Баоджиан чопорно покачал головой: «События имели место в степи, между двором и караваном, где я не обязан поддерживать порядок. По-видимому, монахини вернули свою собственность тем же способом, каким ее у них отобрали. Вам не на что жаловаться».
«Как? — взревел Рейт. — Вы допустите, чтобы невинное создание подвергли обрядам Женских Таинств?»
Баоджиан протянул к нему руки: «У меня нет выбора. Не могу же я следить за всем, что делается в степи! Не буду даже и пытаться».
Рейт обжег его взглядом, полным ярости и презрения, и отвернулся, вперив глаза в подводу жриц-монахинь.
Баоджиан прибавил: «Должен вас предупредить, что не допущу никаких бесчинств, пока вы мой пассажир. Я строго слежу за соблюдением дисциплины в караване».
Какое-то время Рейт не мог найти слов. В конце концов, заикаясь, он произнес: «Неужели у вас нет ни малейшего желания предотвратить зло?»
«Зло? — Баоджиан горько рассмеялся. — На Тшае это слово не имеет смысла. События поворачиваются то так, то эдак. Человек, руководствующийся в своем поведении системой ценностей, не изменяющейся мгновенно вместе с ситуацией, очень быстро перестает существовать — или становится юродивым, как фунг. А теперь разрешите показать вам вашу каюту — мы отправляемся сейчас же. За ночь я хочу проехать как можно дальше, пока не вернулись зеленые часчи. Из-за вас у меня остался только один следопыт».
5
Рейту, Тразу и Аначо отвели каюты на одной из подвод-бараков. В каюте висел гамак и стоял небольшой шкафчик. Подвода жриц-монахинь ехала впереди, за четырьмя фургонами. Всю ночь она переваливалась на огромных колесах — темная, без проблеска света.

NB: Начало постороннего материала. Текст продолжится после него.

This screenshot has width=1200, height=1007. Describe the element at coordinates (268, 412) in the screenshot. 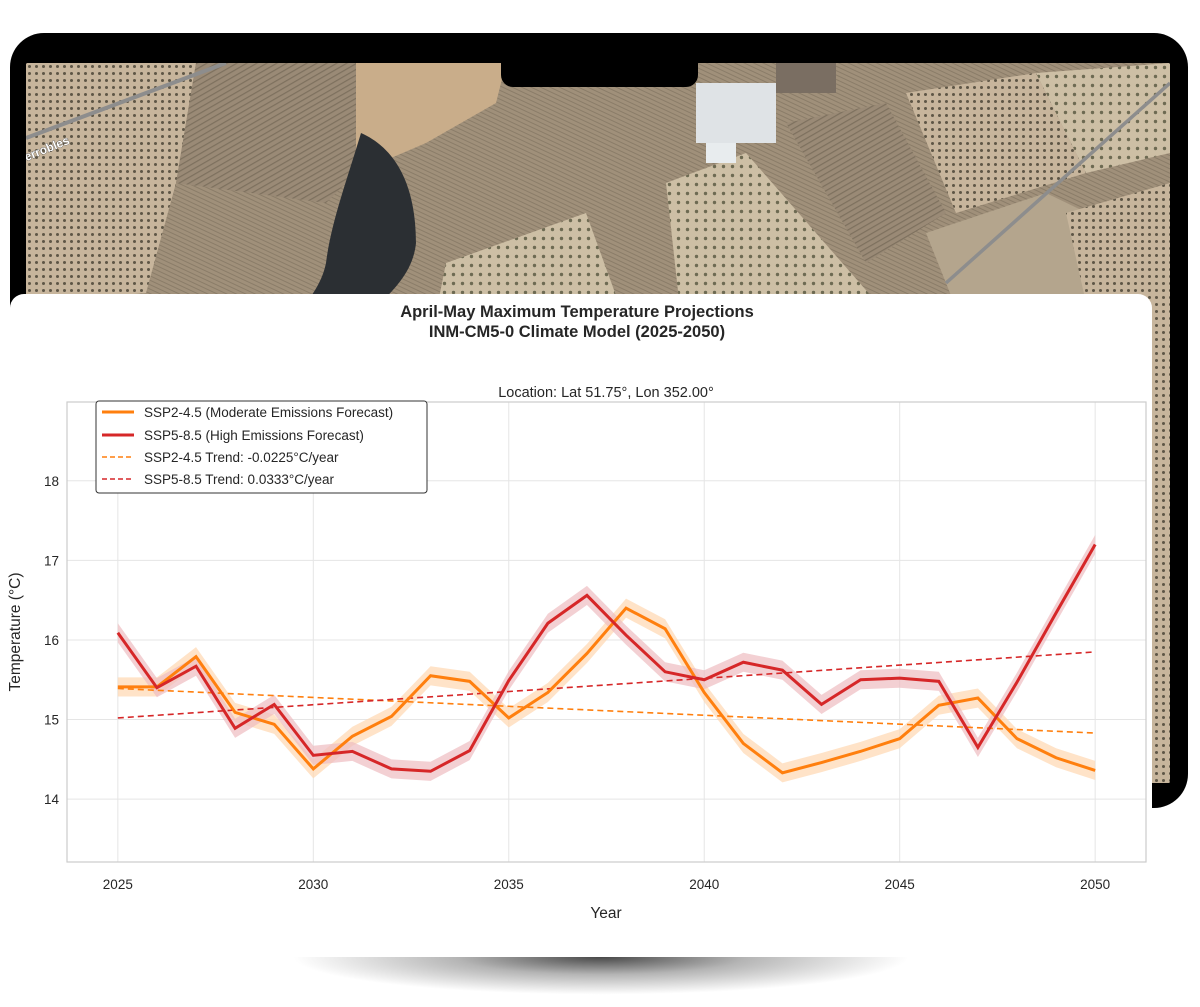

I see `legend-label-ssp245: SSP2-4.5 (Moderate Emissions Forecast)` at that location.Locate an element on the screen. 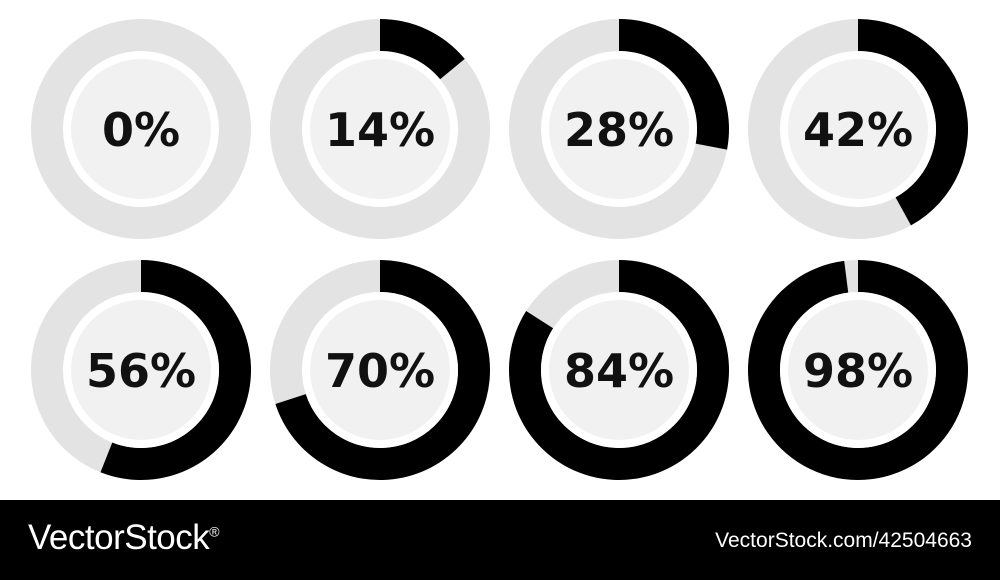 This screenshot has height=580, width=1000. gauge: 98% is located at coordinates (858, 370).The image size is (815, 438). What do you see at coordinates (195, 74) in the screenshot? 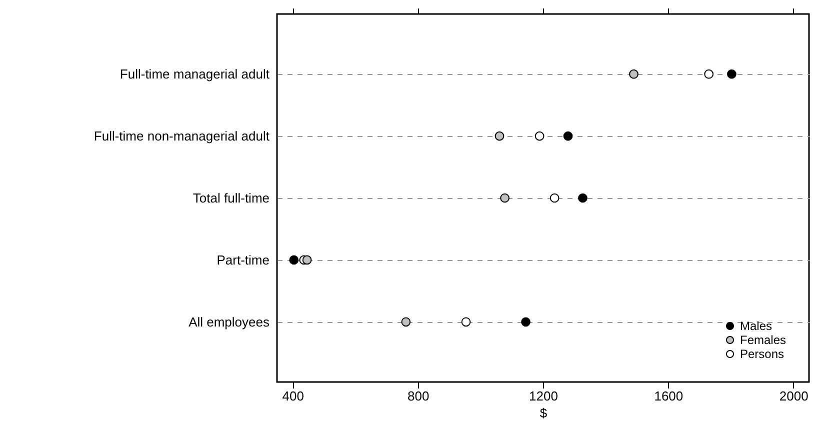
I see `y-tick-label: Full-time managerial adult` at bounding box center [195, 74].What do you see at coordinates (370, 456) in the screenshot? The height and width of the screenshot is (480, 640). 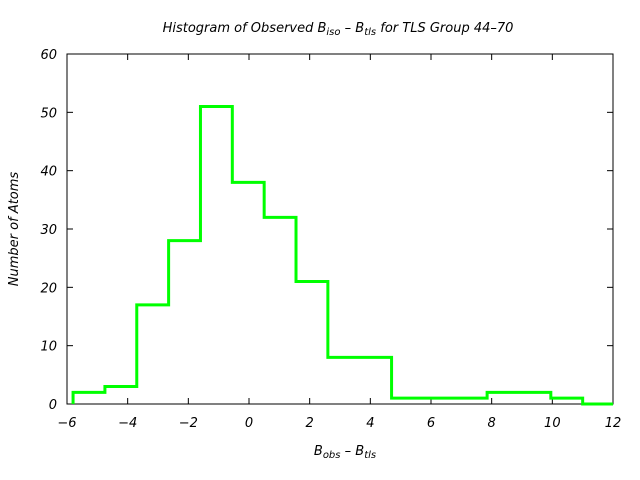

Рейт не сумел изобрести сколько-нибудь приемлемый план освобождения девушки и улегся в гамак. Гипнотическое покачивание фургона усыпило его почти мгновенно.
Когда рассвет растворил ночную мглу, караван остановился. Пассажиры и работники выстроились в очередь у продовольственного фургона. Каждому выдали лепешку с горкой перченого мяса и кружку пива. Порывами налетал клочковатый, низко стелющийся туман. Приглушенно-сиротливые шумы каравана подчеркивали необъятную тишину степи. Цвета исчезли: оставались только иссиня-серое небо, монотонная пыльно-бурая степь и водянисто-молочный туман. Дом на подводе не проявлял признаков жизни — жрицы не показывались, Розу Катта не выпускали на зарешеченную палубу.